Un interessante esperimento del primo tipo è stato portato a termine da un gruppo italiano guidato da Gianvito Martino e Angelo Vescovi presso l'Ospedale San Raffaele di Milano ed ha avuto come bersaglio la sclerosi multipla. In un modello animale sono state iniettate cellule neurali (o, meglio, precursori multipotenti di cellule neurali) prelevate da un cervello adulto e si è potuto
osservare la loro integrazione nelle aree danneggiate e la loro differenziazione in cellule neurali adulte.
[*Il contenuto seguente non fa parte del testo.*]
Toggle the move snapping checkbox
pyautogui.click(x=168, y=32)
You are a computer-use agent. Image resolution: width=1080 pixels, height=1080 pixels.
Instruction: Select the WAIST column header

Quanto al secondo approccio, sebbene i dati scientifici siano ancora molto contraddittori, il suo interesse clinico è notevolissimo: le cellule staminali del midollo osseo sono facilmente accessibili e quindi la possibilità di usarle per la cura delle malattie del cervello è effettivamente di grande interesse. Da circa due anni è in atto in Italia, presso
due ospedali di Torino, una sperimentazione clinica che usa una particolare popolazione di cellule staminali del midollo osseo (le cellule mesenchimali) per il trattamento della sclerosi laterale amiotrofica. I primi risultati clinici, resi noti nell'ottobre del 2004, hanno evidenziato
in quattro dei sette pazienti trattati un qualche rallentamento nel progredire di questa terribile malattia e questo ha fatto nascere la speranza di essere sulla strada giusta. I medici e i ricercatori interessati sono tuttavia molto cauti sul significato di questi dati, sia per l'esiguo numero di pazienti trattati, sia perché non è stato possibile individuare esattamente il meccanismo che ha
prodotto il miglioramento.
Come si vede, il panorama delle ricerche è vasto e tutte le fonti di cellule staminali vengono studiate e saggiate. Tuttavia, come notano gli autori di un'accurata analisi degli studi in questo settore apparsa su «Nature Medicine» del luglio 2004, restano formidabili problemi da risolvere prima di avere un approccio affidabile alle malattie neurodegenerative. C'è da fare ancora molta ricerca di base per ottenere, nella quantità desiderata, i vari tipi di cellule coinvolti nelle differenti malattie;
e restano da effettuare molte altre sperimentazioni su modelli animali sempre più perfezionati per studiare i meccanismi di integrazione anatomica e funzionale delle cellule.